## Start Source data
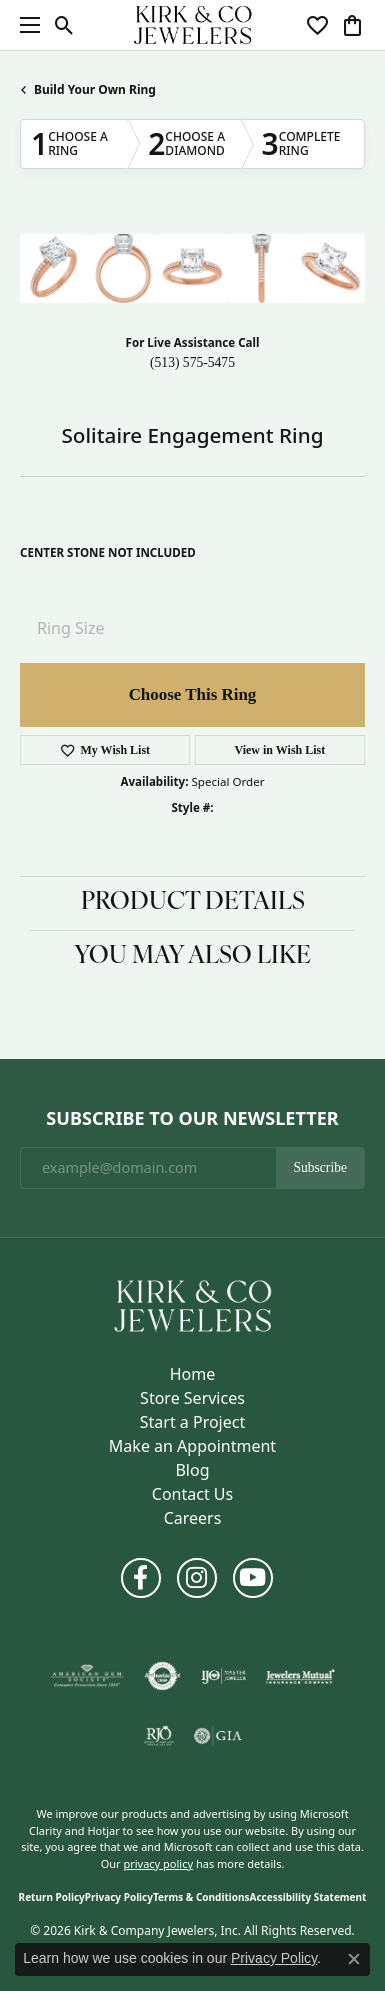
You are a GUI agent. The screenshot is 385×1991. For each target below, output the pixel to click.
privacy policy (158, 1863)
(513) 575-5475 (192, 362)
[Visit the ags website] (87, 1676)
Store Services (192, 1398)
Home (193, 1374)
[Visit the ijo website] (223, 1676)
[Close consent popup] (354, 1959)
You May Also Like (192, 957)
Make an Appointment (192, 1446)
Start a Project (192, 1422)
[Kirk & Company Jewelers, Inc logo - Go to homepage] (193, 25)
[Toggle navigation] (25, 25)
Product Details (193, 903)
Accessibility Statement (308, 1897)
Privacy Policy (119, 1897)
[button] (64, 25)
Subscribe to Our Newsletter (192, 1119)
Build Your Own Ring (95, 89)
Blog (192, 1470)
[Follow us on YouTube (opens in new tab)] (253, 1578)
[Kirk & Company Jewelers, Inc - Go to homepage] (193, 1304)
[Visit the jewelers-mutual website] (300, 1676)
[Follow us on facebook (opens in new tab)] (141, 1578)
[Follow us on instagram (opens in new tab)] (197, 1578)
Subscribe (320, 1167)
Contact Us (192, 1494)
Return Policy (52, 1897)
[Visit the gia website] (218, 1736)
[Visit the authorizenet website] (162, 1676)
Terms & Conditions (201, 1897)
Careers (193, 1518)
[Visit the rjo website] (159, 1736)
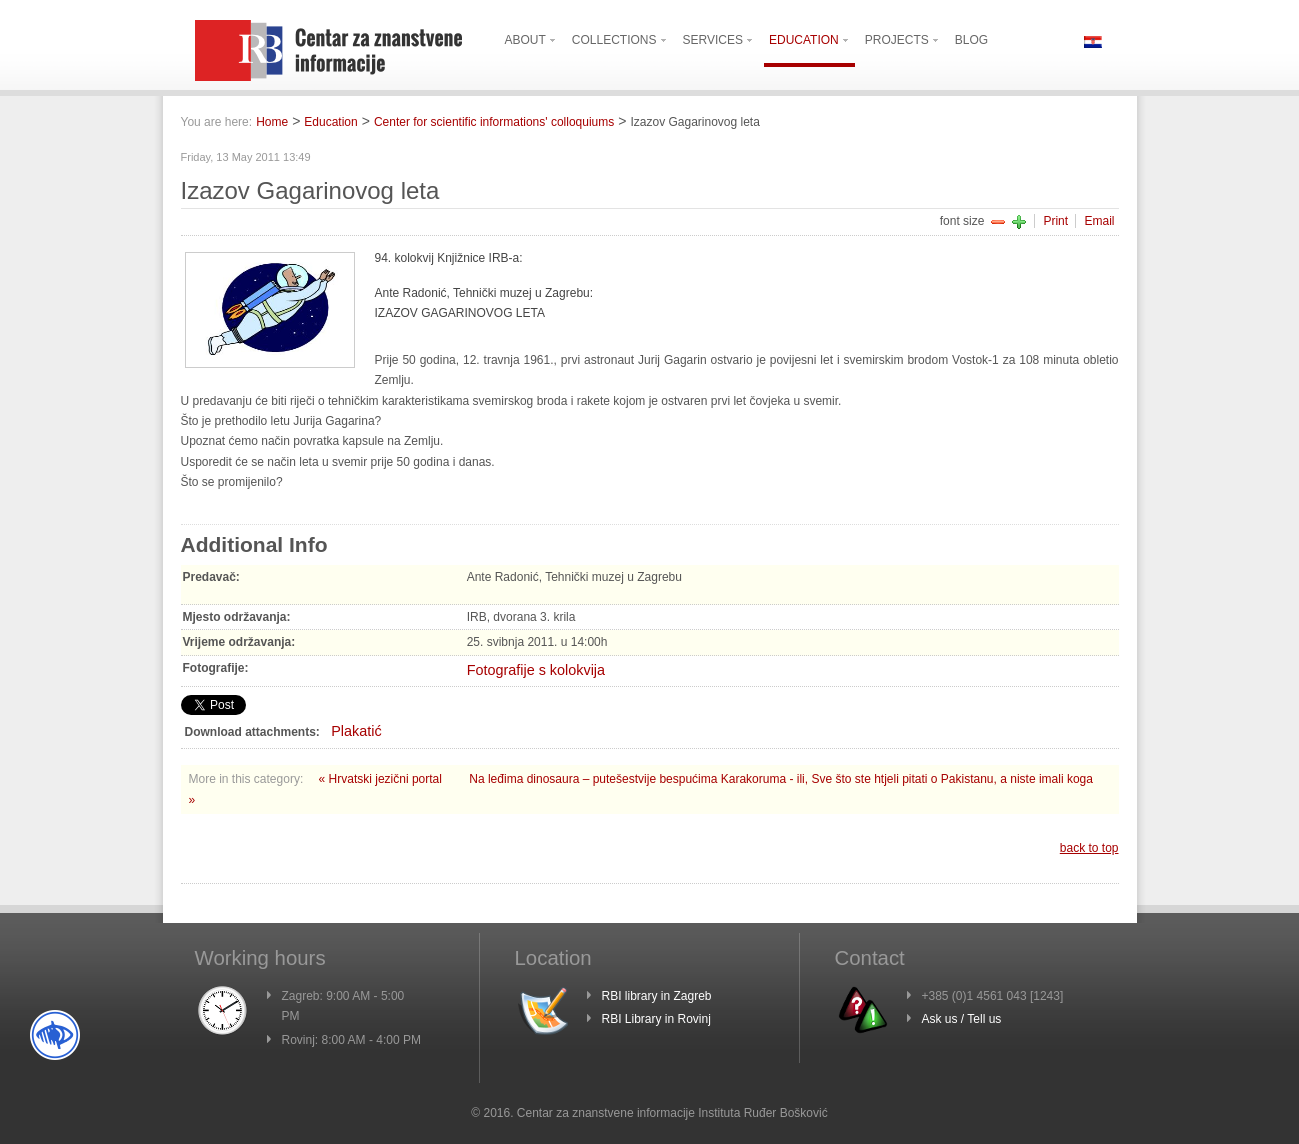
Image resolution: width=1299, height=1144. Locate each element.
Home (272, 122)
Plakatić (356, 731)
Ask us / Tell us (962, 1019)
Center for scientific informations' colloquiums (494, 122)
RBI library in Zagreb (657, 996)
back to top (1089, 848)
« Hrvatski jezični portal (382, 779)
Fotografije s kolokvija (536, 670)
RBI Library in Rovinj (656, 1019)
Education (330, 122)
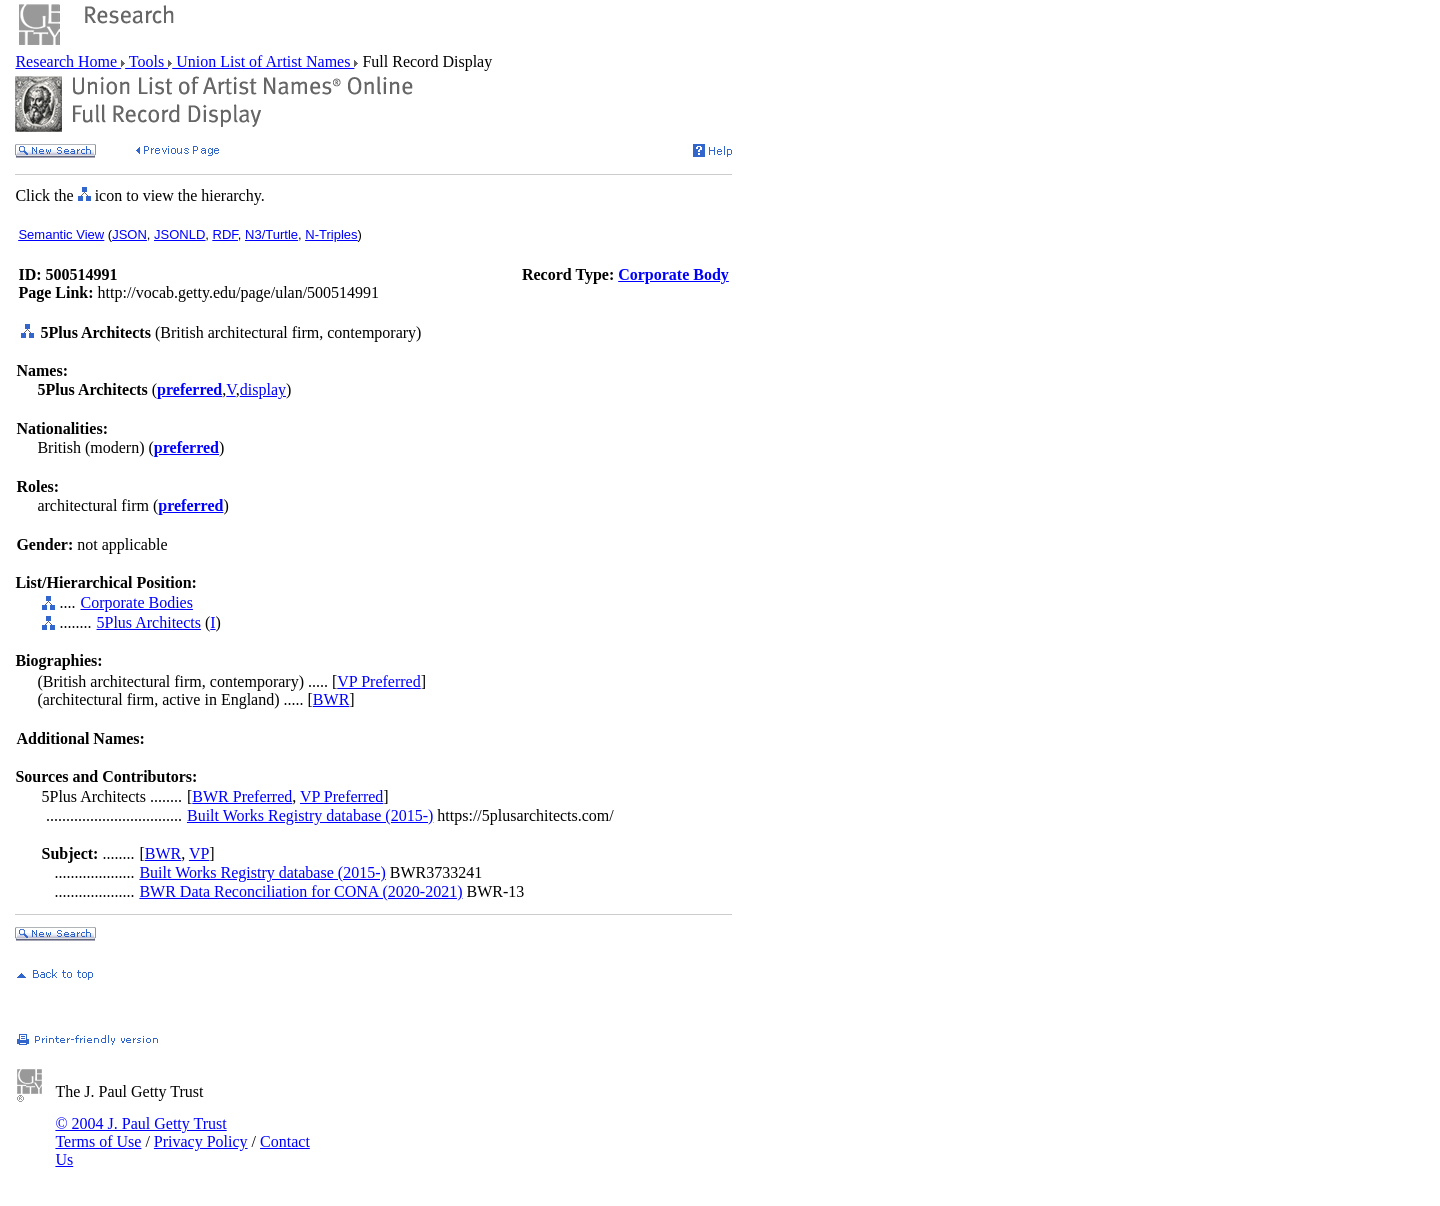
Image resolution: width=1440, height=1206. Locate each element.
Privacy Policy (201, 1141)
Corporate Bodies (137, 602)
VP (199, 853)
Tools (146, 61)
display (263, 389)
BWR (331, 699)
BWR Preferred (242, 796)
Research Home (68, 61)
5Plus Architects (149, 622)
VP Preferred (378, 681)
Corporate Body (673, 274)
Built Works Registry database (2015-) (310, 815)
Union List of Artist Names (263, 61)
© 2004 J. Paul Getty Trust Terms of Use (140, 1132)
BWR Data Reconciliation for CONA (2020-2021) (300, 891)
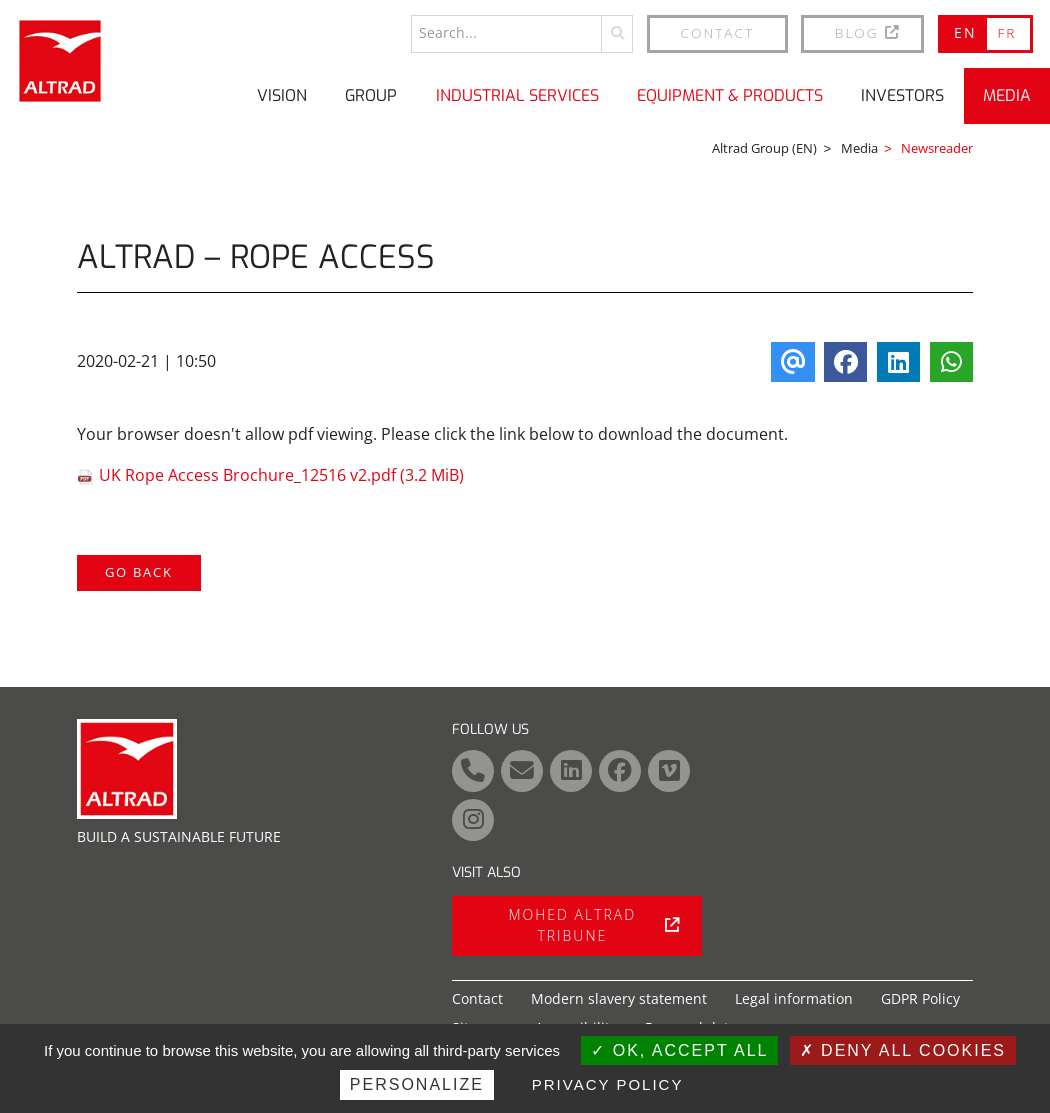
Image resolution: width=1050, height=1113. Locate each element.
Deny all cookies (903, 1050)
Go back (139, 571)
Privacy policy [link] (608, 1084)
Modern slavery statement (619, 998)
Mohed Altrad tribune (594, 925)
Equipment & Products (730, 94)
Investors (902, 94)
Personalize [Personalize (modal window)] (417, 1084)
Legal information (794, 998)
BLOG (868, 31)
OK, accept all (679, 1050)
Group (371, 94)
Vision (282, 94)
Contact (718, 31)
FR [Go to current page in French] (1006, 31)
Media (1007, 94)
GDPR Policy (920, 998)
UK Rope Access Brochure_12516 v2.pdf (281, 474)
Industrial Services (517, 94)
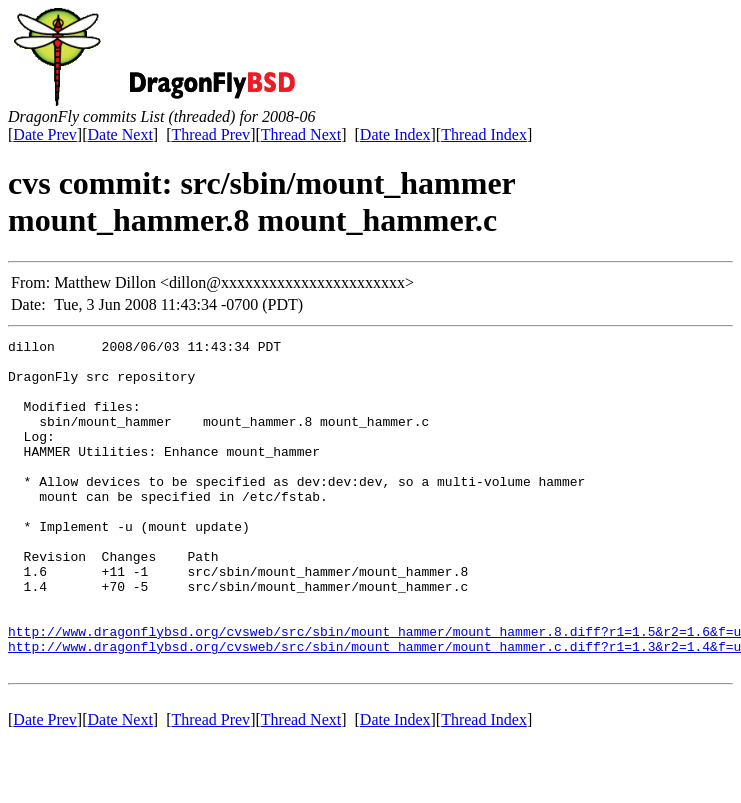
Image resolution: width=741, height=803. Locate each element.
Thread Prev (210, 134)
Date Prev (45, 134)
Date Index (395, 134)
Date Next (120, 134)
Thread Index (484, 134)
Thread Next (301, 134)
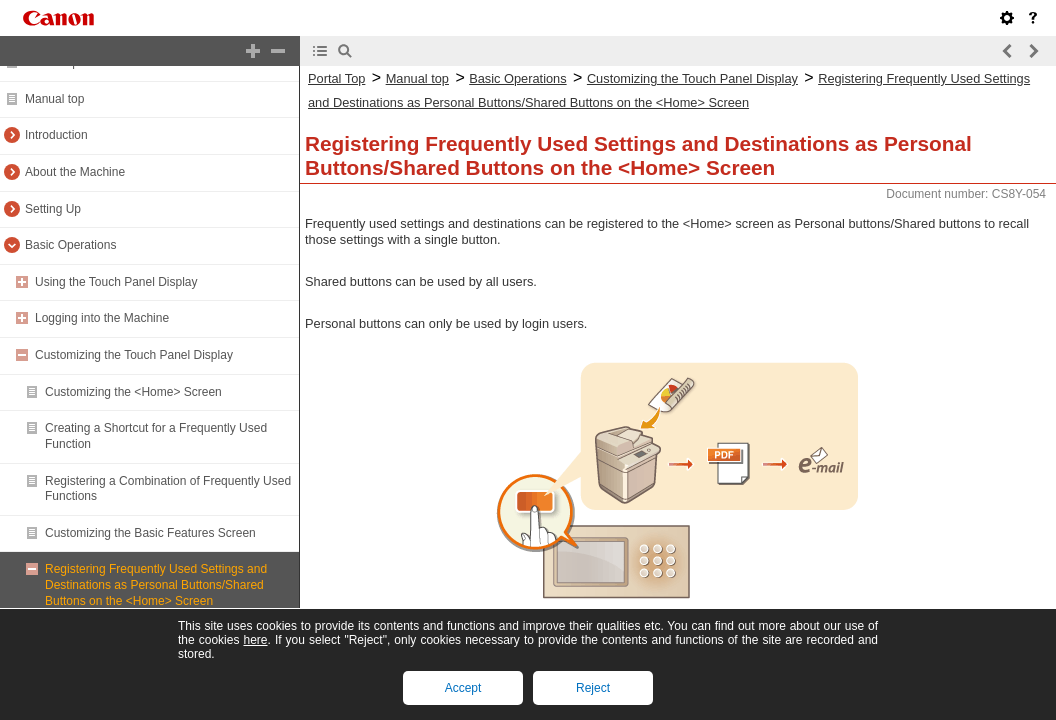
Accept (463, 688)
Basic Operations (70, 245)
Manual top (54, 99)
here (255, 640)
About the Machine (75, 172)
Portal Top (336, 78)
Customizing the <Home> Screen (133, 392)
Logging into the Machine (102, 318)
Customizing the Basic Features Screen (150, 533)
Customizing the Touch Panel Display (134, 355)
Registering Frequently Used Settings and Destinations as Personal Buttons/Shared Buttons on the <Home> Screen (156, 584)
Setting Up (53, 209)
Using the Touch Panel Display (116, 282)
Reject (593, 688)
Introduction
## End Source data
◆ Task requirements: Format every line of the listing above as a numbered list, skipping any blank lines and leaving the pictures out.

◆ Response to this task:
1. You are a GUI agent. The screenshot is 385×1991. For each target below, output the pixel to click.
2. privacy policy (158, 1863)
3. (513) 575-5475 (192, 362)
4. [Visit the ags website] (87, 1676)
5. Store Services (192, 1398)
6. Home (193, 1374)
7. [Visit the ijo website] (223, 1676)
8. [Close consent popup] (354, 1959)
9. You May Also Like (192, 957)
10. Make an Appointment (192, 1446)
11. Start a Project (192, 1422)
12. [Kirk & Company Jewelers, Inc logo - Go to homepage] (193, 25)
13. [Toggle navigation] (25, 25)
14. Product Details (193, 903)
15. Accessibility Statement (308, 1897)
16. Privacy Policy (119, 1897)
17. [button] (64, 25)
18. Subscribe to Our Newsletter (192, 1119)
19. Build Your Own Ring (95, 89)
20. Blog (192, 1470)
21. [Follow us on YouTube (opens in new tab)] (253, 1578)
22. [Kirk & Company Jewelers, Inc - Go to homepage] (193, 1304)
23. [Visit the jewelers-mutual website] (300, 1676)
24. [Follow us on facebook (opens in new tab)] (141, 1578)
25. [Follow us on instagram (opens in new tab)] (197, 1578)
26. Subscribe (320, 1167)
27. Contact Us (192, 1494)
28. Return Policy (52, 1897)
29. [Visit the gia website] (218, 1736)
30. [Visit the authorizenet website] (162, 1676)
31. Terms & Conditions (201, 1897)
32. Careers (193, 1518)
33. [Visit the rjo website] (159, 1736)
34. Image resolution: width=1299, height=1144. Locate each element.
35. Home (272, 122)
36. Plakatić (356, 731)
37. Ask us / Tell us (962, 1019)
38. Center for scientific informations' colloquiums (494, 122)
39. RBI library in Zagreb (657, 996)
40. back to top (1089, 848)
41. « Hrvatski jezični portal (382, 779)
42. Fotografije s kolokvija (536, 670)
43. RBI Library in Rovinj (656, 1019)
44. Education (330, 122)
45. Image resolution: width=1440, height=1206. Locate each element.
46. Privacy Policy (201, 1141)
47. Corporate Bodies (137, 602)
48. VP (199, 853)
49. Tools (146, 61)
50. display (263, 389)
51. BWR (331, 699)
52. BWR Preferred (242, 796)
53. Research Home (68, 61)
54. 5Plus Architects (149, 622)
55. VP Preferred (378, 681)
56. Corporate Body (673, 274)
57. Built Works Registry database (2015-) (310, 815)
58. Union List of Artist Names (263, 61)
59. © 2004 J. Paul Getty Trust Terms of Use (140, 1132)
60. BWR Data Reconciliation for CONA (2020-2021) (300, 891)
61. Image resolution: width=1050, height=1113. Locate each element.
62. Deny all cookies (903, 1050)
63. Go back (139, 571)
64. Privacy policy [link] (608, 1084)
65. Modern slavery statement (619, 998)
66. Mohed Altrad tribune (594, 925)
67. Equipment & Products (730, 94)
68. Investors (902, 94)
69. Personalize [Personalize (modal window)] (417, 1084)
70. Legal information (794, 998)
71. BLOG (868, 31)
72. OK, accept all (679, 1050)
73. Group (371, 94)
74. Vision (282, 94)
75. Contact (718, 31)
76. FR [Go to current page in French] (1006, 31)
77. Media (1007, 94)
78. GDPR Policy (920, 998)
79. UK Rope Access Brochure_12516 v2.pdf (281, 474)
80. Industrial Services (517, 94)
81. Image resolution: width=741, height=803. Locate each element.
82. Thread Prev (210, 134)
83. Date Prev (45, 134)
84. Date Index (395, 134)
85. Date Next (120, 134)
86. Thread Index (484, 134)
87. Thread Next (301, 134)
88. Accept (463, 688)
89. Basic Operations (70, 245)
90. Manual top (54, 99)
91. here (255, 640)
92. About the Machine (75, 172)
93. Portal Top (336, 78)
94. Customizing the <Home> Screen (133, 392)
95. Logging into the Machine (102, 318)
96. Customizing the Basic Features Screen (150, 533)
97. Customizing the Touch Panel Display (134, 355)
98. Registering Frequently Used Settings and Destinations as Personal Buttons/Shared Buttons on the <Home> Screen (156, 584)
99. Setting Up (53, 209)
100. Using the Touch Panel Display (116, 282)
101. Reject (593, 688)
102. Introduction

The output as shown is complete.